Directions: Turn everything from the line containing "Task: Click the OneLogin logo" down to the line containing "will tap(234, 782)." into a JSON list of strings with one string per line. Leave out the blank lines.

START Supplied records

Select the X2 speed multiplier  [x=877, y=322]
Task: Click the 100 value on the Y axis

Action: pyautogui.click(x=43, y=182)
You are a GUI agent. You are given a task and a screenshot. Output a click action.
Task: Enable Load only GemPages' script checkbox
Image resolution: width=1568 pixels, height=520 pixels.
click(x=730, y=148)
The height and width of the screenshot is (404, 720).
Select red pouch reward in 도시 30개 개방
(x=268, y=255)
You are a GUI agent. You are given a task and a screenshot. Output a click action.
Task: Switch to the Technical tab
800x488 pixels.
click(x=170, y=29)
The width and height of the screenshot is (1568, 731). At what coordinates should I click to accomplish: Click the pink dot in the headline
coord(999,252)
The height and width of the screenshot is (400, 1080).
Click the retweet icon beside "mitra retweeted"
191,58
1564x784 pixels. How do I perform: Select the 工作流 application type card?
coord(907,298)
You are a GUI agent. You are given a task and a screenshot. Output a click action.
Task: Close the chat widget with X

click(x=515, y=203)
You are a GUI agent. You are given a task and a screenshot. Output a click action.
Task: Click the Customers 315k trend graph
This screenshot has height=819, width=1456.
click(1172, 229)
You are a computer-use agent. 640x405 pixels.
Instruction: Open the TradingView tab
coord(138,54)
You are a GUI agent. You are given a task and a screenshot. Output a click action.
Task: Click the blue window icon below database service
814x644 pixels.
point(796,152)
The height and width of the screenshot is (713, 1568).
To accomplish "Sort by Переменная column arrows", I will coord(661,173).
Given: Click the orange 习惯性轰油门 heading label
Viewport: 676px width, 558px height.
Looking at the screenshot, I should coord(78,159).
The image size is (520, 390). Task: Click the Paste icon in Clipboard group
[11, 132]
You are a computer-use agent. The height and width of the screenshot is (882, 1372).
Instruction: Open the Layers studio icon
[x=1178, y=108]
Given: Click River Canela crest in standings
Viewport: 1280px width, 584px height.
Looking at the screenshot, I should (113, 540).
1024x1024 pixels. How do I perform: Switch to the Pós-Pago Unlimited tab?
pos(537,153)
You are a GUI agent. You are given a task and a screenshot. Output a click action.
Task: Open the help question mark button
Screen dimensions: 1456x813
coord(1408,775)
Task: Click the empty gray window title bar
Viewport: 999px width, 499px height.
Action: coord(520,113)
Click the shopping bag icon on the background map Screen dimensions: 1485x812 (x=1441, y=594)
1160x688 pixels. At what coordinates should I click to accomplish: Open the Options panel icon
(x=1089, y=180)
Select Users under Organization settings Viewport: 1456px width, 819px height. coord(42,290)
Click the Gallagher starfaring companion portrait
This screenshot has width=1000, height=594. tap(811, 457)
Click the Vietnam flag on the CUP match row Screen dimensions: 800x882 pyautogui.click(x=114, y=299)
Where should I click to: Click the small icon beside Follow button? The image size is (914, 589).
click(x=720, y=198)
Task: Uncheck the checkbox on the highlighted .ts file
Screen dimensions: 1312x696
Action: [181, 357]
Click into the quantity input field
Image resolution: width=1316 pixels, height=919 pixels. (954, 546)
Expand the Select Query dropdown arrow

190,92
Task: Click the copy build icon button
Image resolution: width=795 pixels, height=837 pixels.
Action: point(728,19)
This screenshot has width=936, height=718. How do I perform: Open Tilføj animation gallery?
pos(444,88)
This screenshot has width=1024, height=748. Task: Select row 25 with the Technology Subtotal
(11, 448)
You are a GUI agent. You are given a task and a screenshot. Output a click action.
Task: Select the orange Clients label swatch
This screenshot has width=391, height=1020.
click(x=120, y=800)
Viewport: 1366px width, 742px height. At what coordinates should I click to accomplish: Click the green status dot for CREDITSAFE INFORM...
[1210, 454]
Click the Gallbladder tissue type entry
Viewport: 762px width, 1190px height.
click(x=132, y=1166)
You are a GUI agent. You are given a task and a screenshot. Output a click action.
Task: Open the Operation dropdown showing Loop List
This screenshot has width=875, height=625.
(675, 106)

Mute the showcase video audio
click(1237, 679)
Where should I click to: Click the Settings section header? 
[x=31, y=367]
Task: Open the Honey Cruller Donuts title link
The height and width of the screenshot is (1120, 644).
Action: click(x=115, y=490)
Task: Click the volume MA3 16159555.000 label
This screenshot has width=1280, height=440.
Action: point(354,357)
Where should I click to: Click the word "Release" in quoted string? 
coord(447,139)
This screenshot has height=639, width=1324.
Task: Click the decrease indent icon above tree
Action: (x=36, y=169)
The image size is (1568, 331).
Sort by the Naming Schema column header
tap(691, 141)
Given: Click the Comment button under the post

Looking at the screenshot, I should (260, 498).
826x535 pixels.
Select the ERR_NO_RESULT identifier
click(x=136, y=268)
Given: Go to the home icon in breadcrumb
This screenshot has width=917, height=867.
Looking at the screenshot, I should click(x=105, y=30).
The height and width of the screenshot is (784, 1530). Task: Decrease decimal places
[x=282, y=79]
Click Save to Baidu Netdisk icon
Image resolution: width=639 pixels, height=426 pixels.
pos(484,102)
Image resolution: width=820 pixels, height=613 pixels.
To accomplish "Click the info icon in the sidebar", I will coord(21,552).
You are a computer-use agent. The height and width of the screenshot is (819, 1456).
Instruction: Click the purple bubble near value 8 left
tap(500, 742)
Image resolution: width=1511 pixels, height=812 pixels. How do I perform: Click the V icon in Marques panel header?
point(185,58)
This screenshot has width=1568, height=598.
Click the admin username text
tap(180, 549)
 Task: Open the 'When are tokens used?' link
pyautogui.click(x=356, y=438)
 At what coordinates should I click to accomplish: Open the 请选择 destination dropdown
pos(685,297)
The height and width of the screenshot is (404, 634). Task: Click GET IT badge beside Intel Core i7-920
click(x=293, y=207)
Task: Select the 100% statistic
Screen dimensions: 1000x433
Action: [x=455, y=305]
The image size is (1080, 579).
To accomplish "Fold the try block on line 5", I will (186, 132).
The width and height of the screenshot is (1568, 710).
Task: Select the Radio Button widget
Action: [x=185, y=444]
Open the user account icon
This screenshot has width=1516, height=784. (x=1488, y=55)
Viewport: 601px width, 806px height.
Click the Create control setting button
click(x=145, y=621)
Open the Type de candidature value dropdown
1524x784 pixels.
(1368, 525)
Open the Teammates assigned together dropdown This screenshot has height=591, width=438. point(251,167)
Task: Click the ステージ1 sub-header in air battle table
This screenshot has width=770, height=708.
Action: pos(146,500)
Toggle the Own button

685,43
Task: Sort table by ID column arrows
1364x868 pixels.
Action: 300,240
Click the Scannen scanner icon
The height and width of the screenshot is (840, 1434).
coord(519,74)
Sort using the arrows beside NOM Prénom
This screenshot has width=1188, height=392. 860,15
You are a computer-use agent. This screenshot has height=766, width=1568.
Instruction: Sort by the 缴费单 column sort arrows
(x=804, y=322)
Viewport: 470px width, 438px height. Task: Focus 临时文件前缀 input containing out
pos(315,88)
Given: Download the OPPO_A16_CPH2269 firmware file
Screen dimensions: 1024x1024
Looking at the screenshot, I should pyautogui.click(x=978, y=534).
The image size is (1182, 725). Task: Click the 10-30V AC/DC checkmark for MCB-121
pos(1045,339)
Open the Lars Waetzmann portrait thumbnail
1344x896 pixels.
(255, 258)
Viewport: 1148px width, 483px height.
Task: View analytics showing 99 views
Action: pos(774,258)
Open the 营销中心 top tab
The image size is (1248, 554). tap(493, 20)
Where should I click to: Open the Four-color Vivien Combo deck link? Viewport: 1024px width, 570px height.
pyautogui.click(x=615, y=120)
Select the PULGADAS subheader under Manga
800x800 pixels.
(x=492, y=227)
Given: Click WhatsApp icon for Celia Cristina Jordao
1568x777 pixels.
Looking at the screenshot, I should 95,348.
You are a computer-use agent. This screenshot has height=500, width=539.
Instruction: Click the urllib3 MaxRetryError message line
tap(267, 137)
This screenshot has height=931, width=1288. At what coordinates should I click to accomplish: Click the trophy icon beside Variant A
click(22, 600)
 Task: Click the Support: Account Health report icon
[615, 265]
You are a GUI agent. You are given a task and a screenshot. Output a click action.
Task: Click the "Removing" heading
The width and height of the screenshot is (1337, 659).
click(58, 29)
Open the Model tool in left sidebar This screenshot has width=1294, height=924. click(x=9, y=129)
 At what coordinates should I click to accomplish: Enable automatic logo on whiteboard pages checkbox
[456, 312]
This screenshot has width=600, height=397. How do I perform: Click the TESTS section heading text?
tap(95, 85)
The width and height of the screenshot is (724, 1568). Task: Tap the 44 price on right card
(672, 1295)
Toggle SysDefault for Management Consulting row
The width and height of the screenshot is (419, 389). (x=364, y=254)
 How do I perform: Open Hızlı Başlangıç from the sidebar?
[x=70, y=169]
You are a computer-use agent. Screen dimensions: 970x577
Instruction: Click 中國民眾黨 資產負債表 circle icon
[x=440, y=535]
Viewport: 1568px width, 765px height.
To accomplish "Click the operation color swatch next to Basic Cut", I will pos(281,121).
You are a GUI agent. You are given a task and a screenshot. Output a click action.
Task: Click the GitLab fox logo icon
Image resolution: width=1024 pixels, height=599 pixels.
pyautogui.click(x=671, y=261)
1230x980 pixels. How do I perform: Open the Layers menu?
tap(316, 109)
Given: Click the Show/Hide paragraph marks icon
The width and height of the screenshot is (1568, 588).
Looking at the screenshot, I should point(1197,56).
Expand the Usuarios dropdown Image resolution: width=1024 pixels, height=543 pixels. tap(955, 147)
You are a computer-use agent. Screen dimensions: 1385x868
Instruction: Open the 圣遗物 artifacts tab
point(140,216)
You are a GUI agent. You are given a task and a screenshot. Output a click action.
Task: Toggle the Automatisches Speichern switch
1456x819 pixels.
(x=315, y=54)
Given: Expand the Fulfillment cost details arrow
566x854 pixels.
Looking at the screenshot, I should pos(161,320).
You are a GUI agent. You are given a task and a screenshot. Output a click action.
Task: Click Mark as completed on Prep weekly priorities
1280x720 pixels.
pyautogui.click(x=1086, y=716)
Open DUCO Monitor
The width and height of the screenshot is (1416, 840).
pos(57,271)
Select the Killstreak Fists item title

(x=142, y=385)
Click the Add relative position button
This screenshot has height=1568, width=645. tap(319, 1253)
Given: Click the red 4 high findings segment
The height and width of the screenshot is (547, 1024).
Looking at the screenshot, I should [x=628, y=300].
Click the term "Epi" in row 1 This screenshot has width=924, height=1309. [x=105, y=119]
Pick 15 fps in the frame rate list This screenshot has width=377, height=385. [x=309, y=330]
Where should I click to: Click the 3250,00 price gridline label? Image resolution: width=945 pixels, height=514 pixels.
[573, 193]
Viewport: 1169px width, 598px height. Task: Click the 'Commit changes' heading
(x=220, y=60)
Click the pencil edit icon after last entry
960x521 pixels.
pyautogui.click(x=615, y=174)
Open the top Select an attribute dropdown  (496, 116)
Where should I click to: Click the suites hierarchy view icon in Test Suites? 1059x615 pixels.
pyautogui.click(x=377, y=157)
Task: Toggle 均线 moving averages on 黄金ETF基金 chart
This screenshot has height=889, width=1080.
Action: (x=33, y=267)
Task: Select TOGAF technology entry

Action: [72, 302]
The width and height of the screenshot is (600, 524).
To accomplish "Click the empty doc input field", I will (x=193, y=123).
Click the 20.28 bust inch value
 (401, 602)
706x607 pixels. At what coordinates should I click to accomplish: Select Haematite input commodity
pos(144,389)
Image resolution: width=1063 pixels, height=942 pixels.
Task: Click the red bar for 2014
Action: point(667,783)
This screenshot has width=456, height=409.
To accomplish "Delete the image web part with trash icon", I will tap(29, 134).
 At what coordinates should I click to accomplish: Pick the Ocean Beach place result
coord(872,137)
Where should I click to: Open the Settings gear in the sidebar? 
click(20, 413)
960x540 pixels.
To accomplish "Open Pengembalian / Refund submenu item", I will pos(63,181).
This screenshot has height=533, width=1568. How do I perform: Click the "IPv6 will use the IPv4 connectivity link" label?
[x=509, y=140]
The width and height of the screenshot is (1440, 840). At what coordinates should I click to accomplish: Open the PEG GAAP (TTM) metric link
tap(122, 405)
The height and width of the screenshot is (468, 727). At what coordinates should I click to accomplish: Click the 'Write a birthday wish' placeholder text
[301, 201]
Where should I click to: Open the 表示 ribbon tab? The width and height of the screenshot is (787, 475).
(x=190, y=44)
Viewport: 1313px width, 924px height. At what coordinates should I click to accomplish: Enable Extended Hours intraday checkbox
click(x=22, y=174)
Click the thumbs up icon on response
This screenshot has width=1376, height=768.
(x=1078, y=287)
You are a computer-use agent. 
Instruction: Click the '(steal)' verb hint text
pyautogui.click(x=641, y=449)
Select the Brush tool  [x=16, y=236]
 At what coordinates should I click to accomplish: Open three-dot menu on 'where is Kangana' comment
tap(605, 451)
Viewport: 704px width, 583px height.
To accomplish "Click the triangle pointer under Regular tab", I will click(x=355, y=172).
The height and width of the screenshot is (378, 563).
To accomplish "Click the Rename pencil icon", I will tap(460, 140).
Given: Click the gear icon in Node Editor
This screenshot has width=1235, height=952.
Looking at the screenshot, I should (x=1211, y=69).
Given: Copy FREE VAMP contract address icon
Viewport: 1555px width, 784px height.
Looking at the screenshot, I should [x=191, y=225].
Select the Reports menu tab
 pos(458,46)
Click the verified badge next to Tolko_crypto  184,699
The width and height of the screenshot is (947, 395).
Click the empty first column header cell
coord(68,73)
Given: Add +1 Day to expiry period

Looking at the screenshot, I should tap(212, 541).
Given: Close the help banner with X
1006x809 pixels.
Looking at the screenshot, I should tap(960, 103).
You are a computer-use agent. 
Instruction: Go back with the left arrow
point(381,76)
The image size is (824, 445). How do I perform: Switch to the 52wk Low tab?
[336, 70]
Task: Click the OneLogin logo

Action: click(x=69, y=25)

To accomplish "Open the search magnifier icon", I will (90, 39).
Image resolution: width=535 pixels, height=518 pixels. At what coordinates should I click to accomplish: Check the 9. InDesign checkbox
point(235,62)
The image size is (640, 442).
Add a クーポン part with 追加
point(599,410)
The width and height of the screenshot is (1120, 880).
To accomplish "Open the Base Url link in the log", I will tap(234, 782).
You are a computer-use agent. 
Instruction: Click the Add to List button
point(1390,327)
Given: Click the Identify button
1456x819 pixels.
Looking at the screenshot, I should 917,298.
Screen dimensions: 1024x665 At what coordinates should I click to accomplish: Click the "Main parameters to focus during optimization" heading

END Supplied records

Correct result:
[
  "Task: Click the OneLogin logo",
  "Action: click(x=69, y=25)",
  "To accomplish \"Open the search magnifier icon\", I will (90, 39).",
  "Image resolution: width=535 pixels, height=518 pixels. At what coordinates should I click to accomplish: Check the 9. InDesign checkbox",
  "point(235,62)",
  "The image size is (640, 442).",
  "Add a クーポン part with 追加",
  "point(599,410)",
  "The width and height of the screenshot is (1120, 880).",
  "To accomplish \"Open the Base Url link in the log\", I will tap(234, 782)."
]